Les progrès de la révolution numérique en Amérique latine

Anthony Corrigan, Vontobel Asset Management

3 minutes de lecture

L’Amérique latine a pris un retard considérable par rapport à la plupart des régions du monde en matière d’accès aux services bancaires et financiers.

Les chiffres de la Banque mondiale indiquent que 120 millions de personnes de cette région (26% de la population âgée de 15 ans et plus) ne disposent d’aucun accès bancaire, de sorte qu’elles ne possèdent pas de compte auprès d’un établissement financier ou d’un prestataire de services financiers mobiles. Si l’on ajoute à cela le pourcentage de la population ne disposant que d’un accès bancaire trop restreint, il n’est pas surprenant qu’un nombre important de transactions continuent d’être effectuées en espèces. Un article de Forbes1 publié en 2022 estimait à cet égard que cela représentait jusqu’à 58% des achats dans les points de vente.

Une analyse plus détaillée des chiffres révèle toutefois qu’un large éventail de disparités existe entre les différents pays de la région. Comptant près de 128 millions d’habitants, le Mexique est ainsi à la traîne en matière d’accès aux services bancaires (même si nous reconnaissons que les données ne sont plus de toute première fraîcheur pour le Mexique et que l’écart avec les autres pays d’Amérique latine s’est peut-être quelque peu comblé). Si le problème ne se pose pas sous une forme aussi aiguë au Brésil, qui constitue le plus grand pays de la région avec une population de 215 millions d’habitants, une marge de progression importante existe encore par rapport aux grandes économies développées que sont les États-Unis, la France ou l’Allemagne.

Problème et opportunité

Ce type de situation pose de graves problèmes d’ordre socio-économique et constitue un obstacle majeur pour la réalisation des objectifs de développement durable (ODD) des Nations unies, lesquels visent notamment à garantir à tous l’égalité des droits aux ressources économiques, y compris aux services financiers (objectif 1: «Pas de pauvreté»). Les problèmes liés à l’accès insuffisant d’une grande partie de la population aux services financiers sont effectivement multiples et étendus: des millions de personnes ne disposent ainsi d’aucun accès au crédit à la consommation (cartes de crédit, prêts personnels), ne disposent d’aucune épargne ou n’ont effectué aucuns investissements à l’approche de la retraite, ne peuvent pas accéder à des biens et à des services en ligne, ne peuvent pas sécuriser leurs transactions ou conduisent sans assurance automobile ou avec une assurance automobile inadéquate. Dans le même temps, le recouvrement des impôts se trouve particulièrement impacté.

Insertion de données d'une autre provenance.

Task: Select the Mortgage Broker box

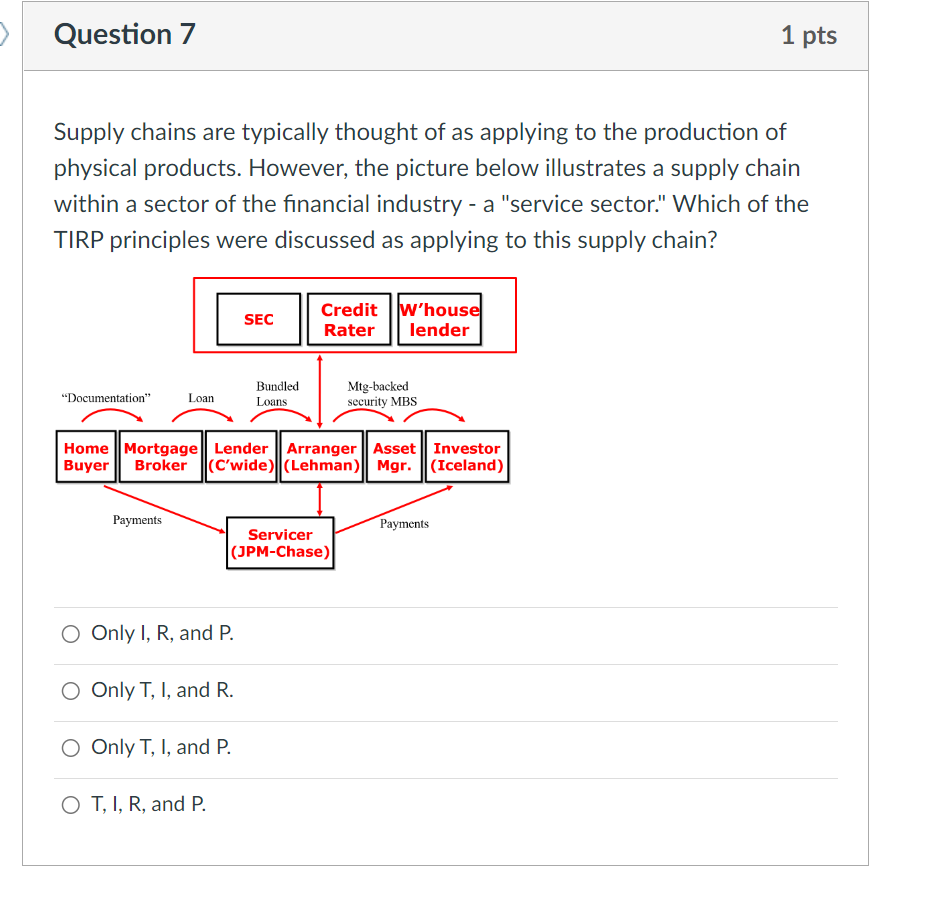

S’il semble évident que la solution à ce problème réside dans les banques de la région, nous constatons néanmoins que, dans des pays comme le Brésil, les banques ont traditionnellement fait le choix de se concentrer sur les couches les plus aisées de la société. 

S’il semble évident que la solution à ce problème réside dans les banques de la région, nous constatons néanmoins que, dans des pays comme le Brésil, les banques ont traditionnellement fait le choix de se concentrer sur les couches les plus aisées de la société. Dans le même temps, la croissance du secteur de la fintech observée en Amérique latine pourrait bien servir de catalyseur majeur pour combler le fossé qui existe entre la région et le reste du monde. Si la baisse de la part de la population ne disposant d’aucun accès bancaire (consommateurs, prêteurs et commerçants locaux) devrait faire de nombreux gagnants, nous estimons toutefois qu’un groupe particulier de sociétés pourrait tirer un bénéfice substantiel de cette tendance.

L’essor du e-commerce

Compte tenu du volume encore important de transactions effectuées en espèces, il n’est pas surprenant que le taux de pénétration du e-commerce enregistré en Amérique latine soit inférieur à celui qui prévaut dans le reste du monde. Selon les estimations du Goldman Sachs eCommerce Handbook, le taux de pénétration du commerce en ligne dans la région était d’environ 19% en 2022, soit une valeur inférieure à la moyenne mondiale (hors Chine) d’environ 25%.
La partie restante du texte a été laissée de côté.